An April 2013 ITRC Breach Report by the Identity Theft Resource Center showed that in the first three months of 2013, the medical and healthcare sector experienced 58 breaches, or 40 percent of all breaches reported in the country (a total of 562,577 compromised records with 63 percent of them lost). By contrast, ITRC found that so far in 2013 the financial services industry experienced seven breaches, or 5 percent of all reported data breaches, for a total of 14 records compromised and with no records actually lost.
“Customers rightfully worry about protecting sensitive financial information such as social security numbers, and checking and credit card accounts,” says Tanenbaum. “But healthcare data in many ways can be viewed as even more sensitive because electronic medical histories, laboratory tests and prescribed medicines, if compromised, could harm patient health.”
[See also: Top 5 security threats in healthcare.]
According to the Poneman survey, 73 percent of healthcare organizations cited insufficient resources to prevent and find data breaches.
“Hospitals that fail to commit the necessary technology resources to secure systems up front may face exponentially larger costs in the event of a security breach,” Tanenbaum warns.

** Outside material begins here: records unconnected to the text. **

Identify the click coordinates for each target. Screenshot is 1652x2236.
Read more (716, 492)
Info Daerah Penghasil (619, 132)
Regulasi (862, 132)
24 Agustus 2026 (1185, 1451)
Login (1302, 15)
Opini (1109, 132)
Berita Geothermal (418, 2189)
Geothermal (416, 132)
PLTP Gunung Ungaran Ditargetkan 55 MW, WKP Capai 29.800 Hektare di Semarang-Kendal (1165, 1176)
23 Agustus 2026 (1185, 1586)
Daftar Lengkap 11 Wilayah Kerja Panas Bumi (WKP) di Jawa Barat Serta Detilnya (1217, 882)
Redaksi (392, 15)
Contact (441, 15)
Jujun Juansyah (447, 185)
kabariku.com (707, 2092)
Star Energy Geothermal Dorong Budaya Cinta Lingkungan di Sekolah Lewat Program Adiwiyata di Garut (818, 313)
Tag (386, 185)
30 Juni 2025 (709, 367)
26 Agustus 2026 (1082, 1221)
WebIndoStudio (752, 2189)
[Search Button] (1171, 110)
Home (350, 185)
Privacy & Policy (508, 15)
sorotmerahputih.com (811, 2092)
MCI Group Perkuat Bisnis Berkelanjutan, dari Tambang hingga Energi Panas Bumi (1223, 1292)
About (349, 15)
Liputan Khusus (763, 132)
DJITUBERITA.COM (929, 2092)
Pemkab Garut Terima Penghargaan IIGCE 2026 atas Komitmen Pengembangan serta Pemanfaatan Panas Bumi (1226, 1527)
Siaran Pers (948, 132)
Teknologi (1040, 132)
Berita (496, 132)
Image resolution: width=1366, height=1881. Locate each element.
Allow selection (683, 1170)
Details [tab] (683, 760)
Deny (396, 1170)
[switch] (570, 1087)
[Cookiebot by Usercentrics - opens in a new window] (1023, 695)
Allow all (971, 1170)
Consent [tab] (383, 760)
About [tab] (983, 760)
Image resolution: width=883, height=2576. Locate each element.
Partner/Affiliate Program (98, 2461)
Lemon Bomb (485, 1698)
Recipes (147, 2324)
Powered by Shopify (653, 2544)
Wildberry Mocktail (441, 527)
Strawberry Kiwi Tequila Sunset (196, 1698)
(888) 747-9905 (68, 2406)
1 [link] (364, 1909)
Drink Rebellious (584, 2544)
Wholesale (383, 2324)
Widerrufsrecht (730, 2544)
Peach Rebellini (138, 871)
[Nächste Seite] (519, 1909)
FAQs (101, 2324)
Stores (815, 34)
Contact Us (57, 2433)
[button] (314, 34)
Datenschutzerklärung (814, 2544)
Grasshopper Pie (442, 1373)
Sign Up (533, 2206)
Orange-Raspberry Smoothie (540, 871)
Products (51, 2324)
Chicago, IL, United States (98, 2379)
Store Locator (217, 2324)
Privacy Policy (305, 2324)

Tanenbaum recommends healthcare organizations take six steps to ensure better security:
- Hack your own system. Test the strength of your IT and data security systems to find and fix potential problems before criminals and hackers exploit them.
- Keep storms out of your cloud. Chose the right data protection protocols before you send data to the cloud, and use even more careful planning if you use cloud as computation platform as well as a data storage system.
- Investigate your IT vendors. Ensure that they understand that HIPAA and HITECH regulations are not ordinary business requirements and that your vendors will be effective partners if you have to implement your database breach remediation plan. Make sure the vendors will keep key personnel assigned to your account.
- Use checklists for data health. Healthcare workers should follow checklists to ensure data health and protect against computer viruses in the same way that medical staff follows checklists to ensure patient health and prevent infection.
- Encrypt but verify. Encryption provides security, but only if used consistently and as designed.
- Audit and then audit again. Ensure that each link in the chain of electronic record collection, storage, analysis and transmission is secure, and that carefully crafted procedures are followed consistently.